Die Veteranenvereinigung »Combatants for Peace« organisiert Trauerveranstaltungen am Jom haZikaron. Dieser Gedenktag ehrt neben Kriegsopfern auch gefallene israelische Soldaten. Wie ist es möglich, ihrer zu gedenken, ohne den gewalttätigen Arm der Unterdrückung zu heroisieren?
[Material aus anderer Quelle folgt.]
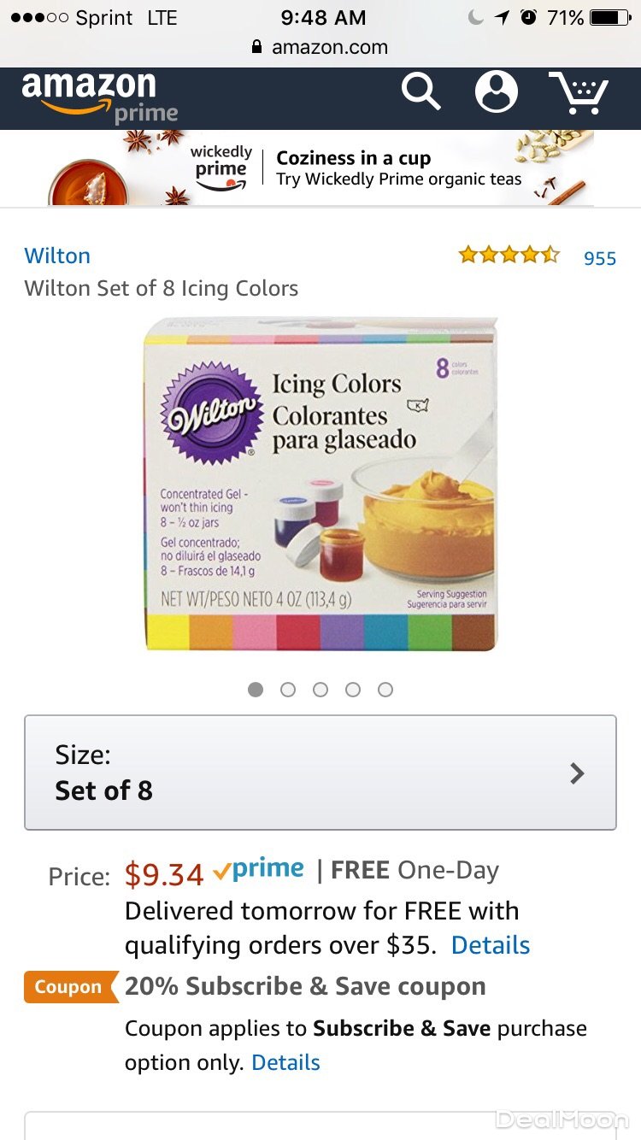Tap the Wilton Icing Colors product image

(x=320, y=485)
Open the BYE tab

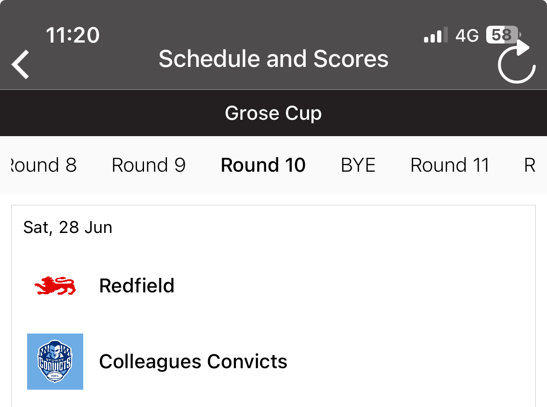click(x=358, y=165)
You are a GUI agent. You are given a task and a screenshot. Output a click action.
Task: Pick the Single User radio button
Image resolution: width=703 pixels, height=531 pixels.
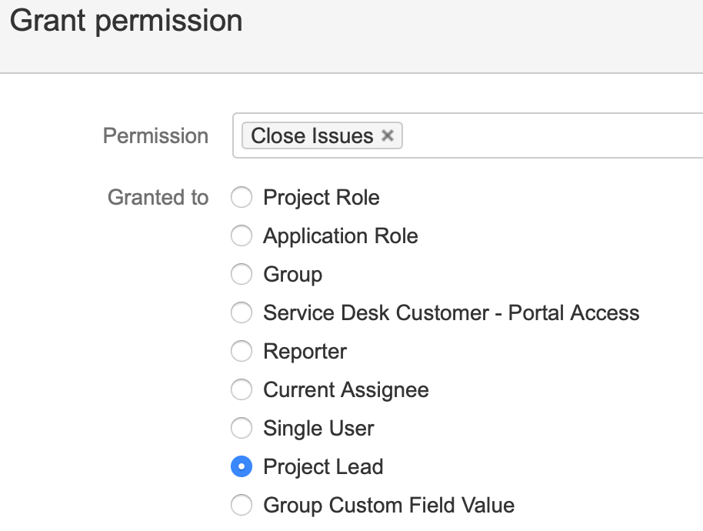coord(242,429)
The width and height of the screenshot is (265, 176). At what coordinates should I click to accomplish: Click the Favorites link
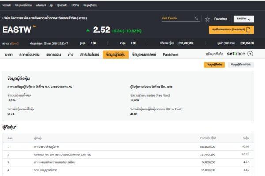220,19
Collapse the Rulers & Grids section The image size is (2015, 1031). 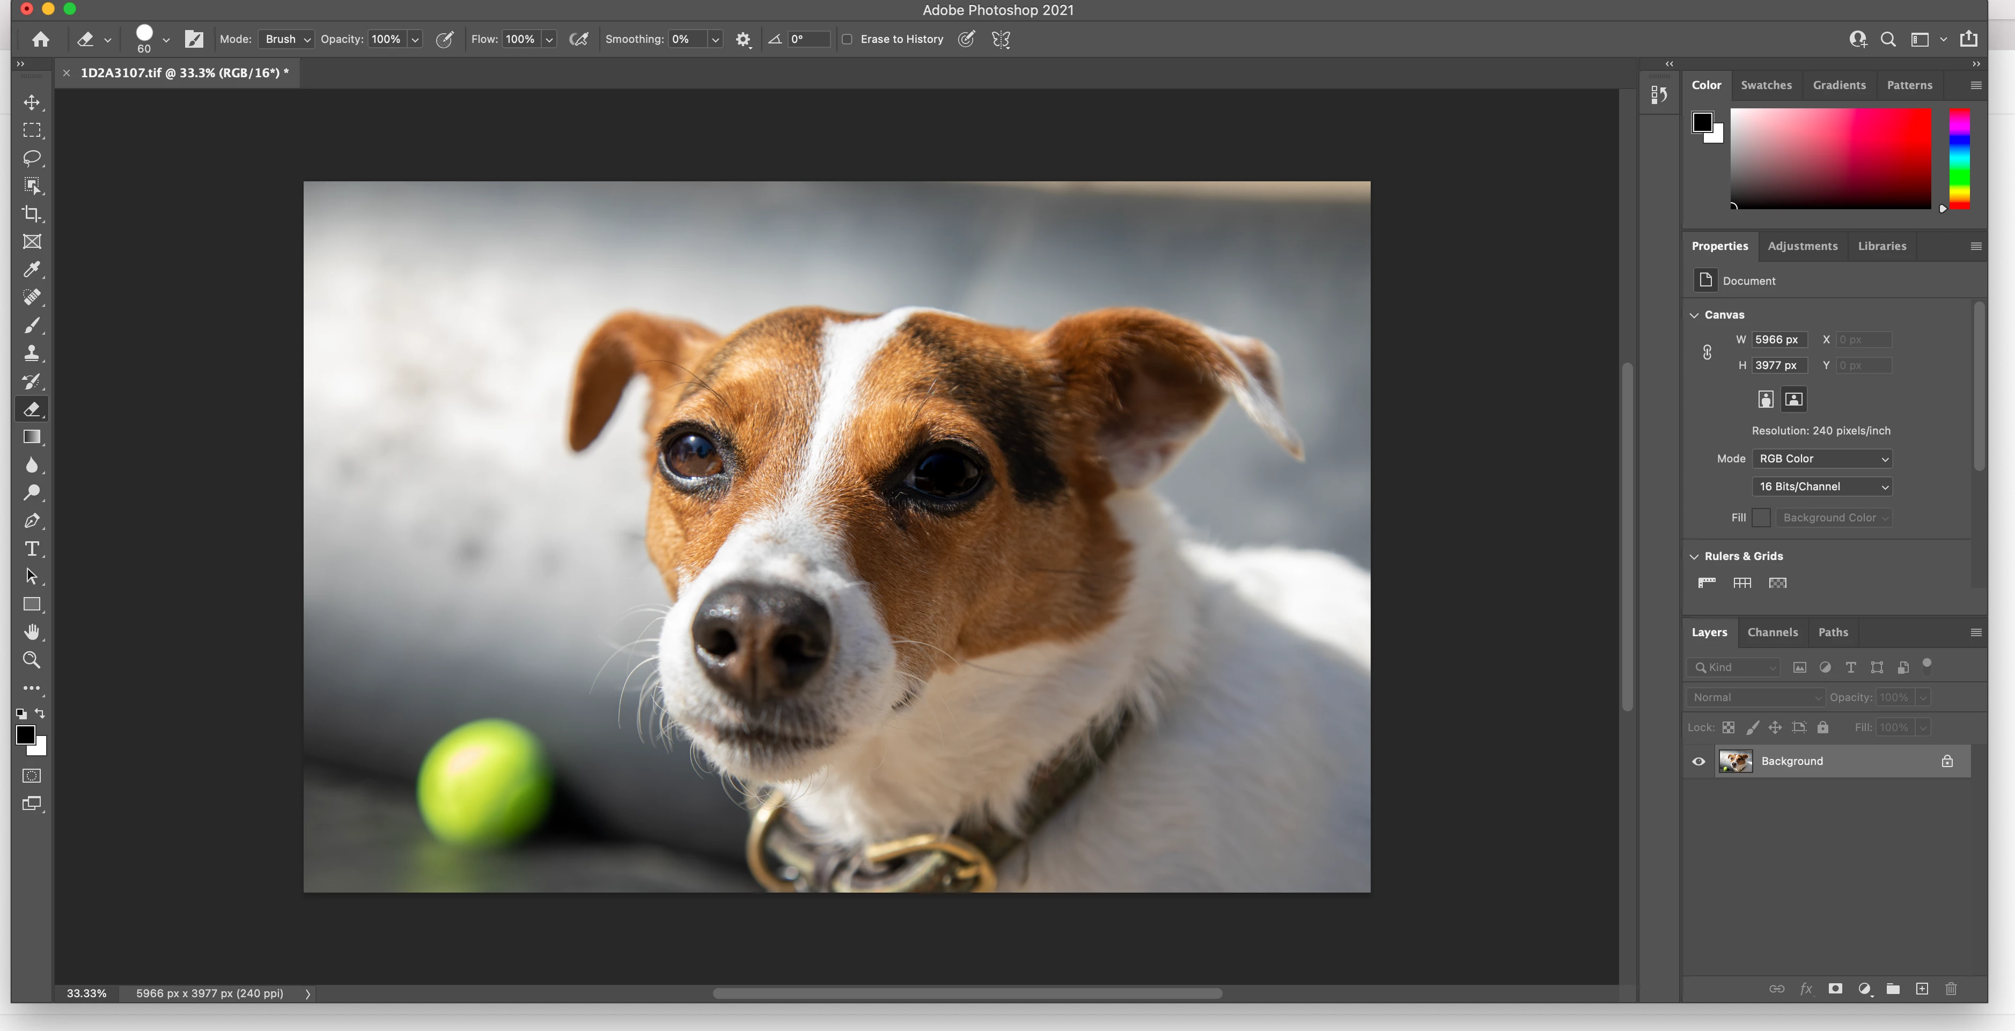point(1694,556)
Es gibt Kritik an dem alternativen Gedenktag, den wir begehen, aber im Grunde ist die Idee, dass wir im Schmerz zusammenkommen. Selbst der Soldat, der auf der Seite der Unterdrücker steht, ist ein Opfer des Systems, das im Alter von 18 Jahren in dessen Dienst gestellt wurde. Wenn du dich weigerst, giltst du als Verräter oder landest im Gefängnis. Selbst wenn junge Israelis anders denken, brauchen sie viel Kraft und Mut, um den Militärdienst zu verweigern. Deshalb sehe ich zwar, dass die Soldaten auf der Seite der Unterdrücker stehen, aber auch sie sind dem System ausgesetzt.

Sie waren vom 18. bis 21. Lebensjahr in der israelischen Armee. Haben Sie je an Ihrem Militärdienst gezweifelt?
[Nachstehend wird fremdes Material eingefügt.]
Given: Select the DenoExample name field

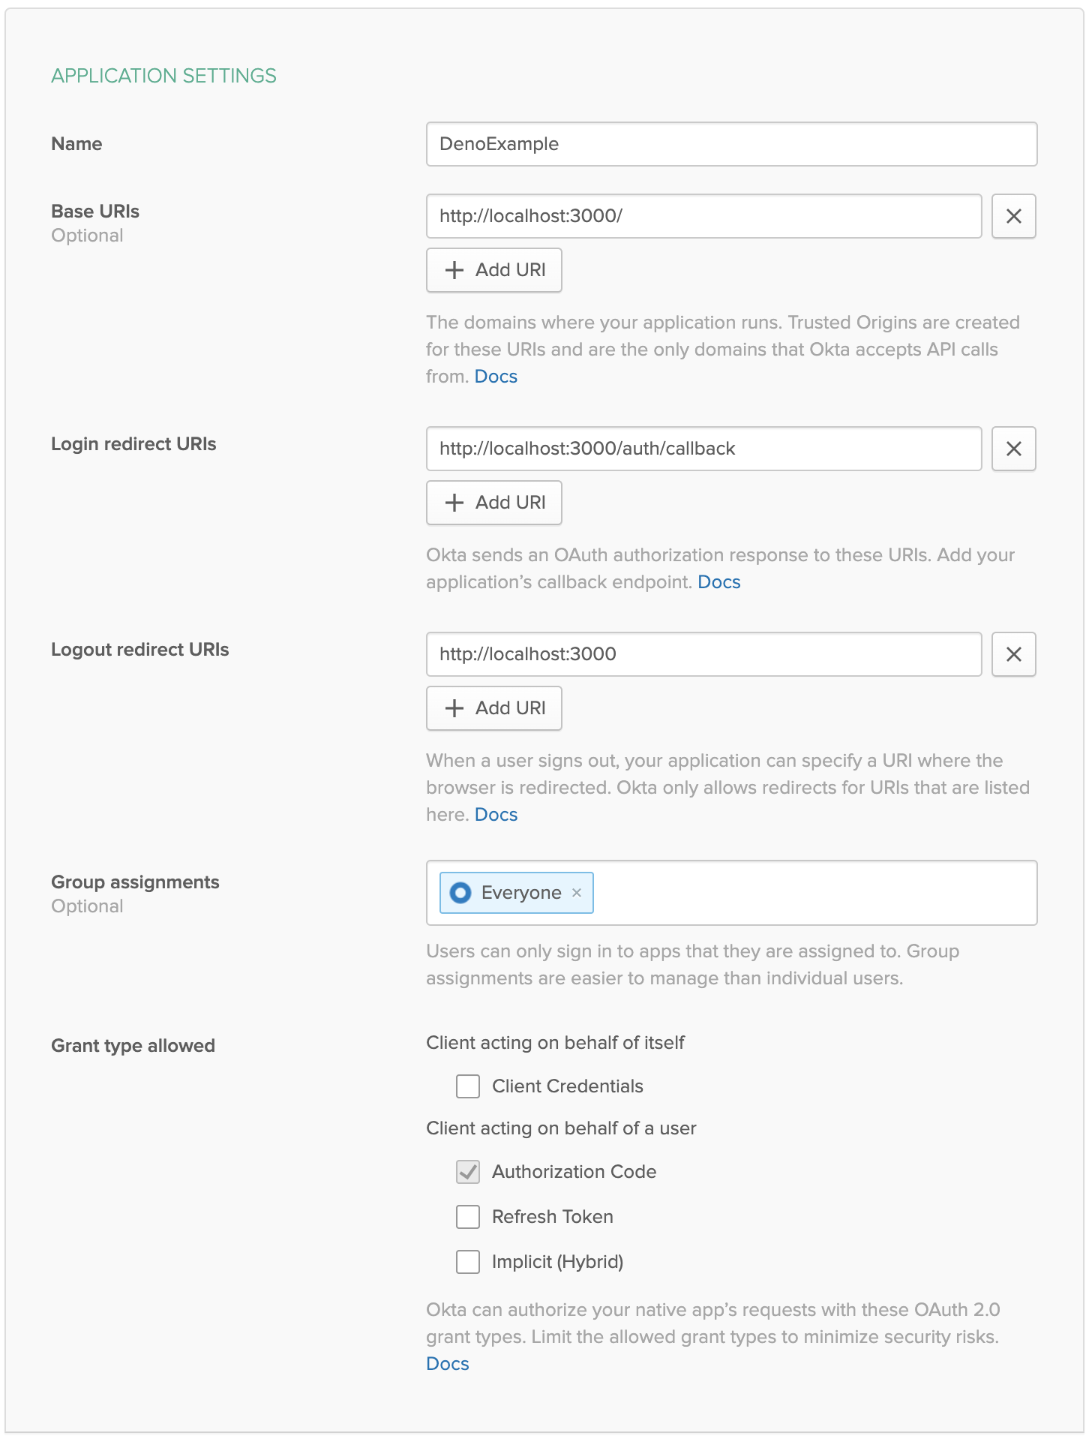Looking at the screenshot, I should pos(731,144).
Eines Nachts brachten sie uns in ein palästinensisches Dorf im Westjordanland. Der Kommandeur befahl mir und einem anderen Mann, Blendgranaten zu werfen. Es war mitten in der Nacht, und es bestand auch keine unmittelbare Gefahr, aber wir waren darauf trainiert, Befehle zu befolgen, also warfen wir die Granaten. Als wir später in der Basis ankamen, sagte mein Freund, dass wir so etwas nicht tun sollten. Ich stimmte ihm zu und fühlte mich komisch, weil mir das nicht selbst eingefallen war. Da kam der Kommandant und sagte: »Jungs, ihr seid Soldaten, ihr dürft nicht mehr darüber sprechen. Ihr tut, was man euch sagt.«

Als Soldat einer Spezialeinheit gingen Sie durch ein Training, das Sie darauf vorbereiten sollte, entführt zu werden. Woraus bestand dieses Training?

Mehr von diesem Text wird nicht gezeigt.